Sayın TV yöneticileri, zaten ruh sağlığı alt-üst olmuş bu topluma durmadan sunduğunuz kabadayı kahraman tiplemeleri yüzünden millet sonunda şizofren oldu, sokakta kavganın şekli itişip-kakışmaktan çıkıp, birbirini acımasızca öldürmeye dönüştü.

Ben ilk defa Türkiye'de esen Kurtlar Vadisi fırtınasını duyduğumda, o zamanlar zor da olsa aradım taradım internetten diziyi buldum oturdum ilk birkaç bölümünü izleyip, dehşete düştüm. O sıralar dünyanın bir bucağındaydım, Alaska'da. Yine de memleketimin beğenileri eski bir gazeteci olarak ilgimi çektiği için bu takipleri yaptım.
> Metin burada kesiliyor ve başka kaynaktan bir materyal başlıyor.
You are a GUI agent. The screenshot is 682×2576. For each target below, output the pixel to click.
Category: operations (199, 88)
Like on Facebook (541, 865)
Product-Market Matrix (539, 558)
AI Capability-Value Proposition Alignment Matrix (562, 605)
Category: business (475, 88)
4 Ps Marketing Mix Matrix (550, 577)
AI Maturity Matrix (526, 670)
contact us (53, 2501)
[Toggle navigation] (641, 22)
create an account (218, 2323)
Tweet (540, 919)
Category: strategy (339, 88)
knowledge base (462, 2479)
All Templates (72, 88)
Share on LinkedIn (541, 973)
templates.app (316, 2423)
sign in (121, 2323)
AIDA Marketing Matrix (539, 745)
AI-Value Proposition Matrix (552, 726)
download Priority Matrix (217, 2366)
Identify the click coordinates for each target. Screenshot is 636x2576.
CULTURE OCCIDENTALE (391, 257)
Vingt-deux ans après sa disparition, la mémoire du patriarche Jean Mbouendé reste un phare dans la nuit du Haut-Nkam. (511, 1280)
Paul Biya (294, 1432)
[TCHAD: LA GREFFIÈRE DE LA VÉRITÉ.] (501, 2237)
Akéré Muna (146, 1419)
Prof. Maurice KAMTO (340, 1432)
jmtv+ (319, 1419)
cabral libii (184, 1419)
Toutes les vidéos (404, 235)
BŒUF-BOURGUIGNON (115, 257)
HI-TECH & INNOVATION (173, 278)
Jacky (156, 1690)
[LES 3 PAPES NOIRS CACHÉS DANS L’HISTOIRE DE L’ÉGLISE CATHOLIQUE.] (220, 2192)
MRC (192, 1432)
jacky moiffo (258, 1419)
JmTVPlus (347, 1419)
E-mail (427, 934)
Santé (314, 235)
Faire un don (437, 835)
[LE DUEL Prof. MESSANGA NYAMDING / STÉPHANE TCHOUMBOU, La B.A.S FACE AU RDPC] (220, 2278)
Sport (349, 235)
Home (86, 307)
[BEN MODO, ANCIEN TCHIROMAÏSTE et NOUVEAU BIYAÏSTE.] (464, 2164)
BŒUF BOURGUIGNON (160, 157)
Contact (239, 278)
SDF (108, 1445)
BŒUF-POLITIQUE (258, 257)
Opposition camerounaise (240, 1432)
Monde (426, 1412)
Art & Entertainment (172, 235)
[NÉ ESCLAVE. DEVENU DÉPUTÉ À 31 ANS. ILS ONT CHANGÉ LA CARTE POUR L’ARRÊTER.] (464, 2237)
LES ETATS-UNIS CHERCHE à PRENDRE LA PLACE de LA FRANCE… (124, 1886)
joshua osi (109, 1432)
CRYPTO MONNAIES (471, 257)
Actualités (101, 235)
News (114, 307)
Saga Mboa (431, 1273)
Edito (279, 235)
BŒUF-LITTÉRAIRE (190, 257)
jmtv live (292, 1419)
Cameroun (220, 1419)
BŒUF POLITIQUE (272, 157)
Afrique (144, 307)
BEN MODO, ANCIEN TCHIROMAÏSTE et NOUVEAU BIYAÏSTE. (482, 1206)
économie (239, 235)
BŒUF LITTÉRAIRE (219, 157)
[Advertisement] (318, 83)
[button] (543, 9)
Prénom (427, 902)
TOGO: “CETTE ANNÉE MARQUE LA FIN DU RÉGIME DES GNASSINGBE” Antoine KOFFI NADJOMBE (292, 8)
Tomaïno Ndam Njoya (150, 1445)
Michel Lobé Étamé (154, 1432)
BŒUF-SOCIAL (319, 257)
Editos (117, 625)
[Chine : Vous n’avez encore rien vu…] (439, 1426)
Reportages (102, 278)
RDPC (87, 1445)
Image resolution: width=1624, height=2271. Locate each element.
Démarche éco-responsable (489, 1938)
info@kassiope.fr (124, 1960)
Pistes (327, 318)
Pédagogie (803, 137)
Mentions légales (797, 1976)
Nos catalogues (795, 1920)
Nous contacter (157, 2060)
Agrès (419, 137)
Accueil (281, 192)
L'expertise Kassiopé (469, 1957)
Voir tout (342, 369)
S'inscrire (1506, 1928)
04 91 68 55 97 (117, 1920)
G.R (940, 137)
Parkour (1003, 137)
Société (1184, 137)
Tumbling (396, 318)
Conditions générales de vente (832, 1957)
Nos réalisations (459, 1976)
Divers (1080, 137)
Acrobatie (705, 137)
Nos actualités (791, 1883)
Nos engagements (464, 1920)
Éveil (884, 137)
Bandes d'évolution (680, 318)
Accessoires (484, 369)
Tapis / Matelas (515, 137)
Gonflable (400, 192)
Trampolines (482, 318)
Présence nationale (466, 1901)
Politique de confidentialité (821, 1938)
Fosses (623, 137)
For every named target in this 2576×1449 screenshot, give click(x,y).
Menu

Fakat Kurtlar Vadisi'nde fazla duramadım. Çanakkale savaşında bile bu kadar kurşun atılmamıştır! O birkaç bölümü izlerken bile, kurşunlardan bir tanesi bana isabet edecek diye tedirgin oldum. Ama bir şeyi eleştirmek için onu iyi incelemek gerektiğine inandığım için, bu dizinin birkaç bölümüne bu nedenle katlandım.

Başka diziler de baş tacı oldu, onlara da baktım. Türk halkı kah kanser hastasına ağladı, kah kabadayıları baş tacı yaptı, kah tecavüzcünün tekine aşık oldu (lütfen inkar etmeyin, "Fatmagül'ün Suçu Ne" dizisinde Türkiye'nin en az yarısı o kılıksız tecavüzcüye aşık olmadı mı?), kah mafya babalarına alkış tuttu!

Günün birinde Türk toplumu bu dizileri öyle bir şizofren şekilde izler oldu ki, gerçeği, hayalden ayıramayıp, dizide ölen karakterlere sela okutup, cenaze namazı kıldı. Öte yandan, mafya filmlerine kendini kaptıran birkaç manken bozuntusu, "manken olmasaydım, mafya anası olurdum" gibi ipe-sapa gelmez açıklamalarda bulundu.

Kimse tehlikenin farkına varmadı aslında. TV karşısında hipnoz olan Türk toplumu, yavaş yavaş şekil değiştirmeye başladı. Öz benliğinden, kimliğinden, kültüründen, en kötüsü vicdanından uzaklaşarak, her biri kendi olmak yerine, kalpsiz dizi-film kahramanlarına dönüştü.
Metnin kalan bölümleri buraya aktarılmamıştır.